Text section:
____________

I have never done any such thing, but I have been scheeming on how to do exactly that. Through all of my searching I haven't found any altimeters or barometers that could be hooked directly up to an arduino (maybe I am just not looking in the right places) but sparkfun has a new accelerometer designed for rockets, that I am sure could work with the arduino.
https://www.sparkfun.com/commerce/news.php?id=283
 
Accelerometers tend to come in a variety of types. The most common high-G units tend to be analog output. So you connect it to the ADC of the microcontroller and you have a basic altimeter. That's what the Sparkfun guys did. I'm plotting one based on a PIC32, but I have other projects ahead of it right now. I'm also considering using an off-chip ADC that can handle 5V though, as most of the high-G accels want to operate up there and the PIC32 is a 3.3V part. The other benefit of an off-chip ADC is that you can spec whatever you want for sample size and such. The downside is complexity both in hardware and software, and cost for the parts and PCB space. Barometers are about the same interface wise. I'm planning to use both just for kicks. Sparkfun sells some really nice digital barro/temp sensors, but they are a PITA to solder. You have to use an oven/hotplate and solder paste. They do have breakout boards for them though, so you can experiment. :)

No reason an Audrino wouldn't work. You don't need that much CPU for the basic flight control stuff. I'm going with the PIC32 because I prefer its programming interface more than anything else. It's overkill for the basics, but I'll play with things like Kalman filtering and such with the extra CPU power. :)
 
The trouble with an accelerometer, is though it is great for the way up, it is really not going to do you much good past apogee. Once the rocket starts twisting and turning, unless your accelerometer is mounted on gyro-stabilized gimbals, it will be giving you all sorts of readings that make no sense.
I am planning on using the flight computer to calculate descent rate and such, to get the dual deploy to happen at just the right time, to get it to touch down in the given time frame. The toughest part is getting it to control a non-pyro ejection...
 
There are plenty of baro sensors that could be hooked up to an Arduino analog input. The main issue would be getting the kind of precision you want to fire your main charge close to the desired altitude.
 
I've actually built a computer with two Analog Devices gyroscopes. Haven't had the chance to fly it yet, and I'm still tweaking the code. The microcontroller is a PIC16F882, which was way overkill for what I needed. For a project like this, all you need is a basic MCU with an ADC for the baro/accel. and some sort of method for storing data. I used Analog Devices 512Mbit I2C EEPROM for data storage. I think even at 400 samples/sec. I can get about 4 hours worth of flight data, so I can do 12 flights before I even have to THINK about downloading the data and clearing the memory.
 
The Arduino would be a good starting point for an altimeter, but I have found that they key to making a good piece of rocketronics is making the device impossible to damage.

____________

Material:
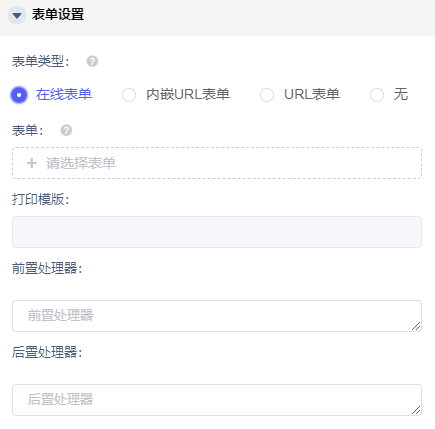
Task: Click resize grip of 前置处理器 box
Action: 416,326
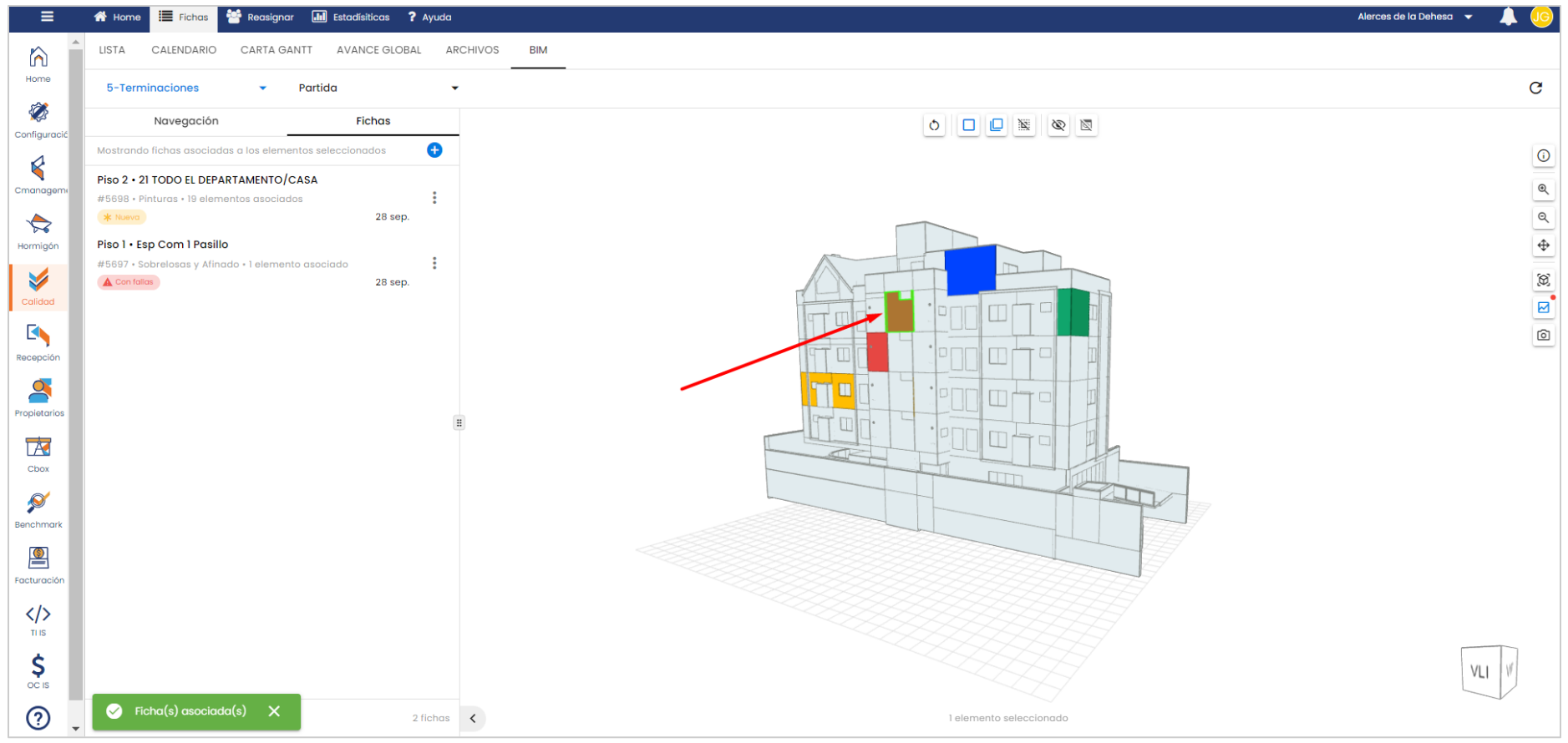Open the Piso 1 Esp Com 1 Pasillo ficha
This screenshot has width=1568, height=743.
pos(163,245)
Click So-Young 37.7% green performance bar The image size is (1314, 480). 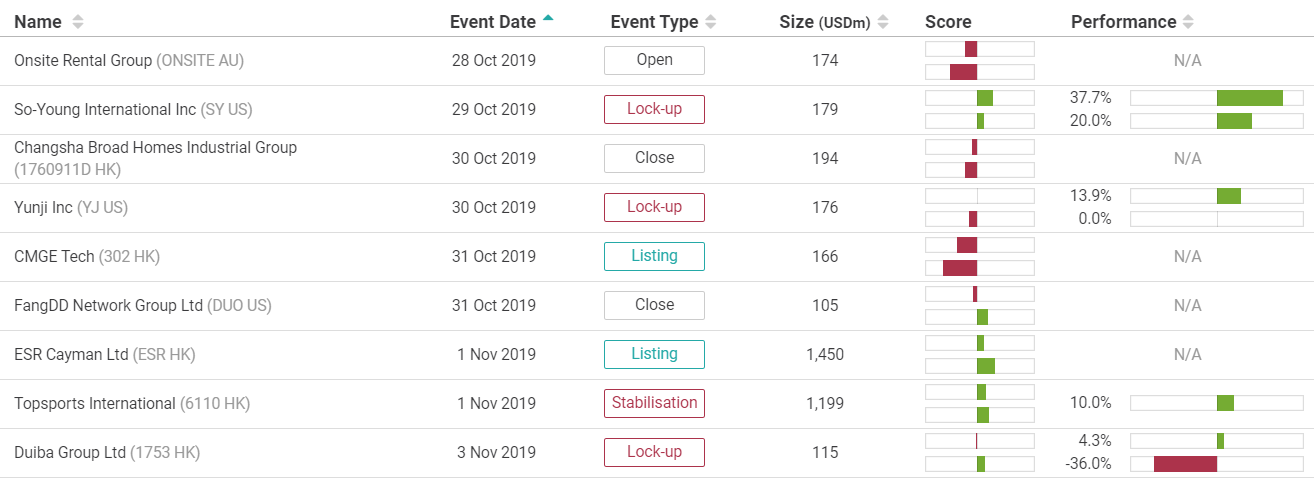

____________

What the task asks:
According to the rocket altimeter discussion, what microcontroller drove the computer built with two Analog Devices gyroscopes?

Response for this exercise:
A PIC16F882.